[Raw data]
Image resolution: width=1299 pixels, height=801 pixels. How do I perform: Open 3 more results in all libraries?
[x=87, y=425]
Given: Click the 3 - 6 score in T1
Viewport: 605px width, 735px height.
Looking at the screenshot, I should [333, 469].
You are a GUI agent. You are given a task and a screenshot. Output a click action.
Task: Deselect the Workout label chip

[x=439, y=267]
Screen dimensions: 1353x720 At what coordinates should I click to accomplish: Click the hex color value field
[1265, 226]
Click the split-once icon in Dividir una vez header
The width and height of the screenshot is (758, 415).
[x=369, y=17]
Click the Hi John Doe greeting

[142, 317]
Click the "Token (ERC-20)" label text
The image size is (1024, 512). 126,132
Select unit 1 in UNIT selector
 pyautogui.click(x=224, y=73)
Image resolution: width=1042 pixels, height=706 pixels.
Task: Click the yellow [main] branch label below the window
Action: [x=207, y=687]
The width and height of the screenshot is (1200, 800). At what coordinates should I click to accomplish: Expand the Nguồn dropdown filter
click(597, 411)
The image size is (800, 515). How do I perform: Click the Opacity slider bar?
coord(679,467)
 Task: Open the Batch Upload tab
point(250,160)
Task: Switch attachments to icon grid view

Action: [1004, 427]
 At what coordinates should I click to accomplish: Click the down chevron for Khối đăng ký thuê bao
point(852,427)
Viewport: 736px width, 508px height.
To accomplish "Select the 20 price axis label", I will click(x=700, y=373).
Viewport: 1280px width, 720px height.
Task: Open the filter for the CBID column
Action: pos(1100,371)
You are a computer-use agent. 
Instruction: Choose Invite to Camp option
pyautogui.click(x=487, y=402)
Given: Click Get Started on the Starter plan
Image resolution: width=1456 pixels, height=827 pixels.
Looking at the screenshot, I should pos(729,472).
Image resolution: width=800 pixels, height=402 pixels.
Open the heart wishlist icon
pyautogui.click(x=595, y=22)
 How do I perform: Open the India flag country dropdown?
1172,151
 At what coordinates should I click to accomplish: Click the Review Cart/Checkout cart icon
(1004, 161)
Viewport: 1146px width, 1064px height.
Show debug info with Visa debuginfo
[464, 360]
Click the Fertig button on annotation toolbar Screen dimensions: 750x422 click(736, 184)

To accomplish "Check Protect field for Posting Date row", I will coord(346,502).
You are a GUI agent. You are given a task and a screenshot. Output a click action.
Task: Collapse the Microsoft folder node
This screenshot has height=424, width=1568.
[/Raw data]
◆ What is required
Repeat every line of the material exactly as given.

◆ Response area
Image resolution: width=1299 pixels, height=801 pixels. How do I perform: Open 3 more results in all libraries?
[x=87, y=425]
Given: Click the 3 - 6 score in T1
Viewport: 605px width, 735px height.
Looking at the screenshot, I should [333, 469].
You are a GUI agent. You are given a task and a screenshot. Output a click action.
Task: Deselect the Workout label chip

[x=439, y=267]
Screen dimensions: 1353x720 At what coordinates should I click to accomplish: Click the hex color value field
[1265, 226]
Click the split-once icon in Dividir una vez header
The width and height of the screenshot is (758, 415).
[x=369, y=17]
Click the Hi John Doe greeting

[142, 317]
Click the "Token (ERC-20)" label text
The image size is (1024, 512). 126,132
Select unit 1 in UNIT selector
 pyautogui.click(x=224, y=73)
Image resolution: width=1042 pixels, height=706 pixels.
Task: Click the yellow [main] branch label below the window
Action: [x=207, y=687]
The width and height of the screenshot is (1200, 800). At what coordinates should I click to accomplish: Expand the Nguồn dropdown filter
click(597, 411)
The image size is (800, 515). How do I perform: Click the Opacity slider bar?
coord(679,467)
 Task: Open the Batch Upload tab
point(250,160)
Task: Switch attachments to icon grid view

Action: [1004, 427]
 At what coordinates should I click to accomplish: Click the down chevron for Khối đăng ký thuê bao
point(852,427)
Viewport: 736px width, 508px height.
To accomplish "Select the 20 price axis label", I will click(x=700, y=373).
Viewport: 1280px width, 720px height.
Task: Open the filter for the CBID column
Action: pos(1100,371)
You are a computer-use agent. 
Instruction: Choose Invite to Camp option
pyautogui.click(x=487, y=402)
Given: Click Get Started on the Starter plan
Image resolution: width=1456 pixels, height=827 pixels.
Looking at the screenshot, I should pos(729,472).
Image resolution: width=800 pixels, height=402 pixels.
Open the heart wishlist icon
pyautogui.click(x=595, y=22)
 How do I perform: Open the India flag country dropdown?
1172,151
 At what coordinates should I click to accomplish: Click the Review Cart/Checkout cart icon
(1004, 161)
Viewport: 1146px width, 1064px height.
Show debug info with Visa debuginfo
[464, 360]
Click the Fertig button on annotation toolbar Screen dimensions: 750x422 click(736, 184)

To accomplish "Check Protect field for Posting Date row", I will coord(346,502).
You are a GUI agent. You are given a task and a screenshot. Output a click action.
Task: Collapse the Microsoft folder node
This screenshot has height=424, width=1568.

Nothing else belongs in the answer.